[Task]
In the entries below, find the string "ЖИДКАЯ" and return each line holding it.

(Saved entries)
┌──

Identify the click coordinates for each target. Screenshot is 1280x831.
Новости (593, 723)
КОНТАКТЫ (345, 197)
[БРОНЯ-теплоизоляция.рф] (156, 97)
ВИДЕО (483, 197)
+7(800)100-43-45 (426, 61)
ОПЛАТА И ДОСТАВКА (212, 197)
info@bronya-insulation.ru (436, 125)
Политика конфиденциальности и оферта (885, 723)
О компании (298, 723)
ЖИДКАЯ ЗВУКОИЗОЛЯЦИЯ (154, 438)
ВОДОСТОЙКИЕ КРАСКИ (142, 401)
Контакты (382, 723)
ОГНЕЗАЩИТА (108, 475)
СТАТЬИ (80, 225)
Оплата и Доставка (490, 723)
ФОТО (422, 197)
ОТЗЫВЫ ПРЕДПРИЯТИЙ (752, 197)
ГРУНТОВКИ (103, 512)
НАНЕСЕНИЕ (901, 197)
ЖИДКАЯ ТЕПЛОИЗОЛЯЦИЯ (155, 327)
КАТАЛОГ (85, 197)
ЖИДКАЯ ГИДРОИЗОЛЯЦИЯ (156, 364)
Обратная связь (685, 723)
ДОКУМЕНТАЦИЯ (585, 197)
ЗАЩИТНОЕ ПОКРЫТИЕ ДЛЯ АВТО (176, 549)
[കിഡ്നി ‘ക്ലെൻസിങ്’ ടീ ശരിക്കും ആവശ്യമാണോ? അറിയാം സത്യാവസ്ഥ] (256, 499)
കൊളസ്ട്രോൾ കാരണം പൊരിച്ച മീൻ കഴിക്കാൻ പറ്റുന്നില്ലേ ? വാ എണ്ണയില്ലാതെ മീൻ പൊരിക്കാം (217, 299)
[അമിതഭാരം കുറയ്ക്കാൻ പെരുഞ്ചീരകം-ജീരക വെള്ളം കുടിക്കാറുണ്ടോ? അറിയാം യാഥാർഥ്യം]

└──

[Result of the exercise]
ЖИДКАЯ ЗВУКОИЗОЛЯЦИЯ (154, 438)
ЖИДКАЯ ТЕПЛОИЗОЛЯЦИЯ (155, 327)
ЖИДКАЯ ГИДРОИЗОЛЯЦИЯ (156, 364)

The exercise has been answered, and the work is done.